1 - La Première embûche est celle du positionnement politique. Sont-ils les soutiens à peine dissimulés d'Emmanuel Macron ? Sont-ils des conservateurs prêts à se jeter dans les bras d'une union des droites avec Reconquête et peut-être le RN ? Telles sont les questions que l'on se pose après que leur candidate a multiplié les empannages dans un sens puis dans l'autre lors de l'élection présidentielle.

Pour ne rien arranger, le groupe LR à l'Assemblée Nationale a opté exactement pour cette même absence de position. Il refuse de voter les textes de la majorité, trouvant toujours quelque chose à redire... tout en ne votant pas les motions de censure, dans un contexte où ils sont les seuls à pouvoir décider du succès ou de l'échec de ces dernières.
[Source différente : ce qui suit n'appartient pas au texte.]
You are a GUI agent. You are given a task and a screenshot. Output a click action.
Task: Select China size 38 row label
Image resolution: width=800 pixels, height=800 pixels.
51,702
Si le parti continue comme ça, ses adversaires à sa droite les repeindront en sauveurs d'Emmanuel Macron, et ses adversaires à gauche en conservateurs sectaires courant après l'extrême droite. Plus aucune chance de retrouver un espace politique.
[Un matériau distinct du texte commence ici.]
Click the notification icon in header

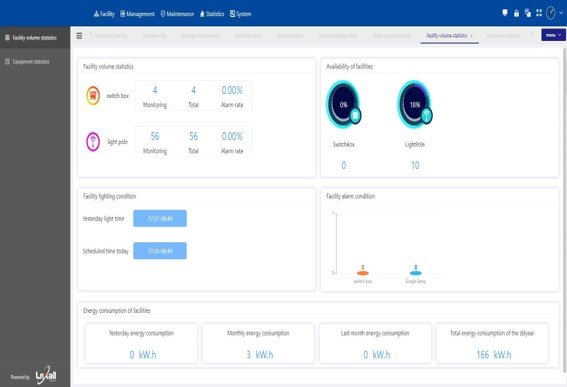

Dans cette optique, je ne peux leur souhaiter pour président aucun des candidats ayant réuni les parrainages à ce stade (Éric Ciotti, Aurélien Pradié et Bruno Retailleau). Tous se réfugient dans ce ni-ni en refusant toute Macron-compatibilité d'un côté, et, "en même temps", en sauvant la mise de ce dernier lorsqu'il s'agit de statuer sur la capacité du gouvernement à continuer d'exercer.

Les deux seuls que j'ai vu débattre de la ligne politique des LR sont Serge Grouard d'un côté, et Gilles Platret de l'autre.

Le premier, candidat à la présidence de LR, en difficulté à cause du verrouillage des parrainages de parlementaires, défend un accord de gouvernement sur cinq urgences : climatique, régalienne, sociale, économique (désendettement de l'État), institutionnelle (décentralisation). Il précise toutefois qu'il ne s'agit pas de se vendre mais de s'imposer à Emmanuel Macron. Et cette stratégie peut être payante :
• dans un contexte où Macron propose une entente avec LR "sur certains textes", le forcer à choisir entre un accord de gouvernement ou une opposition le plongerait lui dans l'impasse du ni-ni. Ce qui m'amène au deuxième point...
• Macron a besoin des voix des députés LR, et pourtant aurait tout à perdre d'une alliance avec LR. S'il a réussi à sauver plusieurs de ses sièges dans des circonscriptions orientées à gauche, c'est grâce à certains de ses nouveaux ministres que la force des choses a mis en avant, à commencer par Pap Ndiaye à l'éducation. En cas d'alliance avec LR, Renaissance est assurée de perdre son aile gauche. Un Pap Ndiaye à l'éducation serait remplacé par un François-Xavier Bellamy, un François Braun remplacé par un Philippe Bas, un Darmanin maintenu à l'intérieur, un Dupont-Moretti remplacé par une Dati... Macron serait privé de sa jambe gauche et les électeurs de droite finiraient par préférer l'originale à la copie, qui leur aurait permis de garder le meilleur en jetant le pire. Et en l'absence de candidature Macron en 2027, LR pourrait trouver un moyen de paraître comme plus authentique à droite que celui qui a placé Castaner à l'intérieur.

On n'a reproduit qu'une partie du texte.